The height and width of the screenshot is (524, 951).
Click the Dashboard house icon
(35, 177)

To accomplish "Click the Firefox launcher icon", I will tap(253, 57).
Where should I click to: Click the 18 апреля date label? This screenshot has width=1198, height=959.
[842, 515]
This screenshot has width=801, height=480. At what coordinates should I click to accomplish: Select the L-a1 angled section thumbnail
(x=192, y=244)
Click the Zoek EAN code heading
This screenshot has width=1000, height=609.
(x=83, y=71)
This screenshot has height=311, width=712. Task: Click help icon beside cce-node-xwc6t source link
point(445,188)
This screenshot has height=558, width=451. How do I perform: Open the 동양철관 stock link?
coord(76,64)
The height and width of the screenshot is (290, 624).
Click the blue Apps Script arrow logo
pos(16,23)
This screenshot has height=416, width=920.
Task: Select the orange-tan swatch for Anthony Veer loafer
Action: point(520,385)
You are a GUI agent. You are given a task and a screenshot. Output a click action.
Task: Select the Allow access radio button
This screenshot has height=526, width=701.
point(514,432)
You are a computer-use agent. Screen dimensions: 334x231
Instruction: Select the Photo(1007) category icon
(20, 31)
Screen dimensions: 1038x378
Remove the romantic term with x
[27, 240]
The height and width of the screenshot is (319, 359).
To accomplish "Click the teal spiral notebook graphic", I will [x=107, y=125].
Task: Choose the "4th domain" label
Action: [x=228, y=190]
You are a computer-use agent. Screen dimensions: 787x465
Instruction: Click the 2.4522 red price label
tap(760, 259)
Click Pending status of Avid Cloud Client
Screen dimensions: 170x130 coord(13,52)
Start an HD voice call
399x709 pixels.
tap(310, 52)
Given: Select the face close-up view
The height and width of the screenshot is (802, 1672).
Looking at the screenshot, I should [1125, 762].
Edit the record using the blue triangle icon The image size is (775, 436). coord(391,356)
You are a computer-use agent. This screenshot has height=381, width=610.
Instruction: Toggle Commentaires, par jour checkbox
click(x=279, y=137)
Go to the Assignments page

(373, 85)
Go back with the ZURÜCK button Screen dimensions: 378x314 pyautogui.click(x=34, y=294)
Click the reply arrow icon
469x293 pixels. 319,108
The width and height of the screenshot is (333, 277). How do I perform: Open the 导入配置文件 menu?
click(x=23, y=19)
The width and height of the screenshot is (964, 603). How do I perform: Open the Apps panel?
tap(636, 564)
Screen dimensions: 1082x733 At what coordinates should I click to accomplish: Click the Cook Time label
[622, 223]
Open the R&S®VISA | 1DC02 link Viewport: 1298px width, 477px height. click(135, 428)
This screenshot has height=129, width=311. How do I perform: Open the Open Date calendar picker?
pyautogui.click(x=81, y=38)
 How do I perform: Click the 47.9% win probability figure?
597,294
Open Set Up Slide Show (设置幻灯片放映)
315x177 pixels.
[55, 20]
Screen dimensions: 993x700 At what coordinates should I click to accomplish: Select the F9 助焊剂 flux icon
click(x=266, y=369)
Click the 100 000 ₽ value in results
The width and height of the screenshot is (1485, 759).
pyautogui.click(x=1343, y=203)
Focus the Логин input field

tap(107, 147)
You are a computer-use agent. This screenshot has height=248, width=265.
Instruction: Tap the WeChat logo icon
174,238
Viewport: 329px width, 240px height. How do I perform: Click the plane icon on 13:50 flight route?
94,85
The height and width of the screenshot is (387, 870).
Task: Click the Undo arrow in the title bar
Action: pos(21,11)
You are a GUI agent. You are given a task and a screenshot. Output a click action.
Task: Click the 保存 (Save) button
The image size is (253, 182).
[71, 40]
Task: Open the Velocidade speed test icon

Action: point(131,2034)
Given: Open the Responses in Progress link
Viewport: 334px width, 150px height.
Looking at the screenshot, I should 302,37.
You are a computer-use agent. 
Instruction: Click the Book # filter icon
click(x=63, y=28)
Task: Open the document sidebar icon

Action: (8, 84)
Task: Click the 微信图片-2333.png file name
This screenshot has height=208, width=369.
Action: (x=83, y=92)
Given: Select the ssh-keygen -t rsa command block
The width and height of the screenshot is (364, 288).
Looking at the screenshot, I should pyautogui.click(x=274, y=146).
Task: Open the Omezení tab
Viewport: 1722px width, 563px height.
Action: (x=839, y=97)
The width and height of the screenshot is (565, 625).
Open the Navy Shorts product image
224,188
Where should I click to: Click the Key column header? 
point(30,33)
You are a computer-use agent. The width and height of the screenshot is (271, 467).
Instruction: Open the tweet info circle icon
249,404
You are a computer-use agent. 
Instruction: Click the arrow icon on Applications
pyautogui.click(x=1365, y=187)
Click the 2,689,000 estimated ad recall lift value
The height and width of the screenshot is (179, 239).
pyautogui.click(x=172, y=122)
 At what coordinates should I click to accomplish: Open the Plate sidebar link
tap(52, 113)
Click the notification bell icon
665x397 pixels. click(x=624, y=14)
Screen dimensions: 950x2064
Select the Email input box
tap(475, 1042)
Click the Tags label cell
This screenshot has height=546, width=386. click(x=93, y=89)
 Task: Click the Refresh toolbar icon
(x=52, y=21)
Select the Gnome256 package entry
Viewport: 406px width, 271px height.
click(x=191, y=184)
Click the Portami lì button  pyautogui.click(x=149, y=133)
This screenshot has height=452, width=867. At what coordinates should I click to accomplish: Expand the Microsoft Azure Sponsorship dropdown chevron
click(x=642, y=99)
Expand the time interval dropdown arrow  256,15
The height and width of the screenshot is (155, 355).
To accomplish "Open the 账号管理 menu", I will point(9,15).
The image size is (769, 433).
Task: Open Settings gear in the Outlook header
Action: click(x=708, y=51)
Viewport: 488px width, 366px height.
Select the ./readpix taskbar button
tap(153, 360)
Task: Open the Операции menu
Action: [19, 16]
===============
[ABOUT THIS TASK]:
Only the lines from the one containing "Viewport: 488px width, 366px height." through the last line of the records are to be set down, exactly as they appear.

[ANSWER BOX]:
Viewport: 488px width, 366px height.
Select the ./readpix taskbar button
tap(153, 360)
Task: Open the Операции menu
Action: [19, 16]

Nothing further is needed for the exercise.